Building Data Apps with Streamlit on Snowflake: A Step-by-Step Guide

From Data to Delight

7 min readOct 3, 2023

Last month, I had the opportunity to attend the Snowflake Data Cloud World Tour, which introduced me to the fascinating world of Snowflake. During the event, I discovered numerous exciting insights, including the ability to create Data Apps within the Snowflake dashboard and effortlessly share them with the world. This inspired me to explore building Data Apps within the Snowflake platform. In this article, we will explore the process of creating Data Apps on the Snowflake data dashboard.

Article Overview

Introduction to Streamlit
Why Building with Snowflake ❄️
Creating Data App
Considerations and Limitations
Wrapping Up with a Conclusion

Introduction to Streamlit:

Imagine turning your Python scripts into shareable web apps effortlessly, all without needing any front-end expertise. That’s exactly what Streamlit does. In recent years, it has become the go-to tool for creating data apps in Python. It’s so popular that 80% of Fortune 50 companies use it, and it has captured the hearts of hundreds of thousands of Data Engineer worldwide.

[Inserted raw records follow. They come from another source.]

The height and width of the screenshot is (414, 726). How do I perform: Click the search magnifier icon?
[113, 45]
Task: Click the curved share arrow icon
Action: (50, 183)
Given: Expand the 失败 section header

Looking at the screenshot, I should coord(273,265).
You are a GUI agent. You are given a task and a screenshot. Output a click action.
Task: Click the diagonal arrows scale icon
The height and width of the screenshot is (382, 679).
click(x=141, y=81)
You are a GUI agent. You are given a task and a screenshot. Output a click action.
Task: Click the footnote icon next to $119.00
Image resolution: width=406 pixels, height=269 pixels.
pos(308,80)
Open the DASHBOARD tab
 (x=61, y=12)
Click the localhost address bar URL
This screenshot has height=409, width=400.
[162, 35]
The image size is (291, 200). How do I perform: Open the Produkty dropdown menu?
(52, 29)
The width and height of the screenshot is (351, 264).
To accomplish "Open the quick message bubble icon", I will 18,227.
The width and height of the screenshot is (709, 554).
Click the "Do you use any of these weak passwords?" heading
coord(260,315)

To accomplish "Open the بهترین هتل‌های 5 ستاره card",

Why Building with Snowflake ❄️

Streamlit has been a trusted name in the data engineering world, with a history of enabling data app development since 2018. It has consistently been the top choice for building Data Apps. Major industry giants such as BlackRock, Instacart, Lacework, and others were already harnessing its power to create customer-facing apps within Snowflake.

Recognising the growing industry demand, Snowflake made an exciting move in early 2022 — they acquired Streamlit. Their objective was crystal clear: democratise data apps by merging the best data application framework with a secure, large-scale deployment platform.

Creating Data Apps

Step 1: Signup

Create an Account with AWS in the US Oregon Region

Step:2 Logging In and Activating Your 30-Day Free Trial

Creating Data App

What are we relay gonna make in this article?

We will beworking on the development of a hit rate calculator for DAAS projects, utilizing the Snowflake Marketplace and Streamlit. Now, you might be wondering what exactly hit rate is. Allow me to explain.

Ever wondered how websites maintain their performance while accommodating relentless web crawlers? Hitrate — a strategic gem that helps Data Engineer determine the optimal number of hits a website can handle without overloading the server or risking being blocked. It’s the secret sauce for achieving a seamless web crawling experience.

What is the method to determine the maximum hit rate?

Similarweb provides valuable analytics and web traffic data for domains, enabling us to determine the daily or hourly request limits. This information assists us in planning the timing for URL crawling based on our specific needs.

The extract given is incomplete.